◆ Your instructions: Count the lines in the listing below that contain the word "Select". Reply with the number only.

◆ Given data:

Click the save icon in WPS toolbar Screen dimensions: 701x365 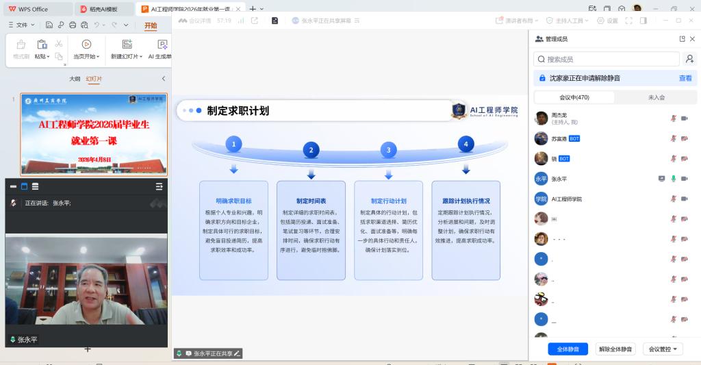coord(49,25)
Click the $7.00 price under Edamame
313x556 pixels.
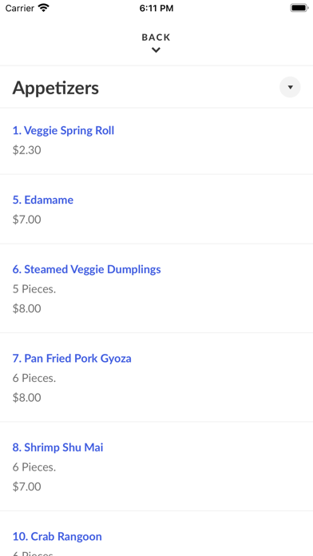pyautogui.click(x=27, y=220)
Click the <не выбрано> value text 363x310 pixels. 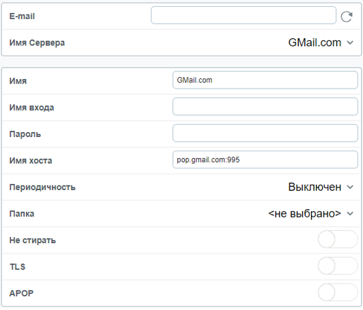304,214
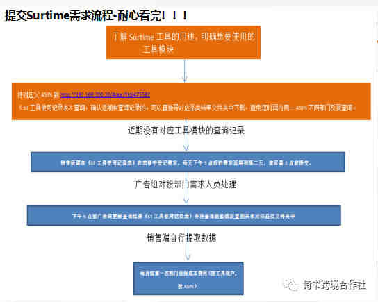This screenshot has height=302, width=378.
Task: Select the wide orange ASIN query box
Action: (x=191, y=101)
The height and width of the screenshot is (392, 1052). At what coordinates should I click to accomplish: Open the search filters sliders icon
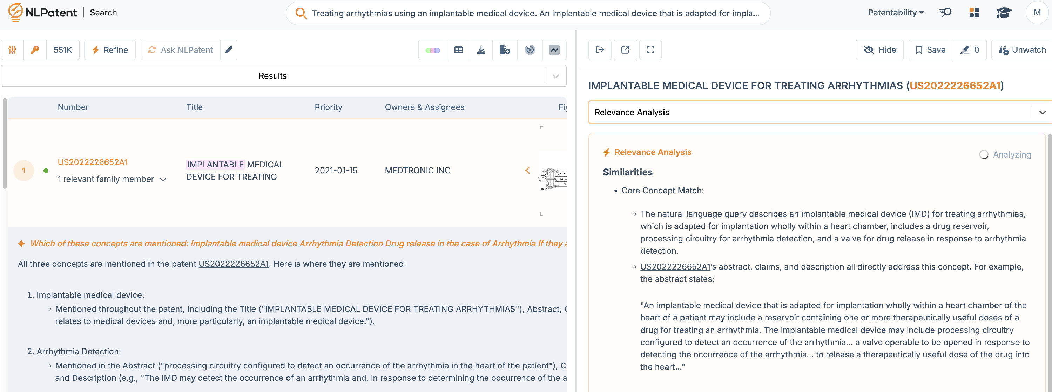point(12,50)
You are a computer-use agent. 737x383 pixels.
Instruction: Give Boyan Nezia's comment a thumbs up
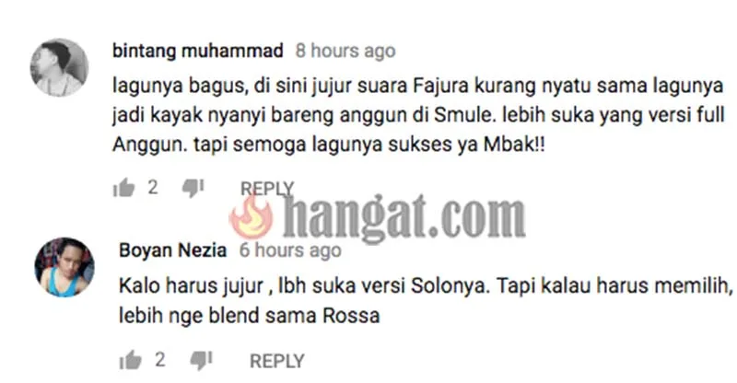(x=130, y=360)
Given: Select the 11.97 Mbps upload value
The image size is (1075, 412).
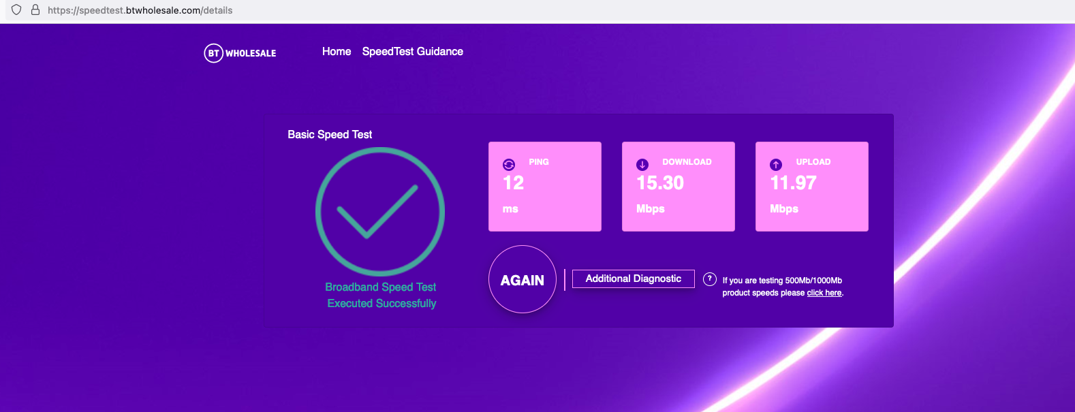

◆ Finished exercise: 2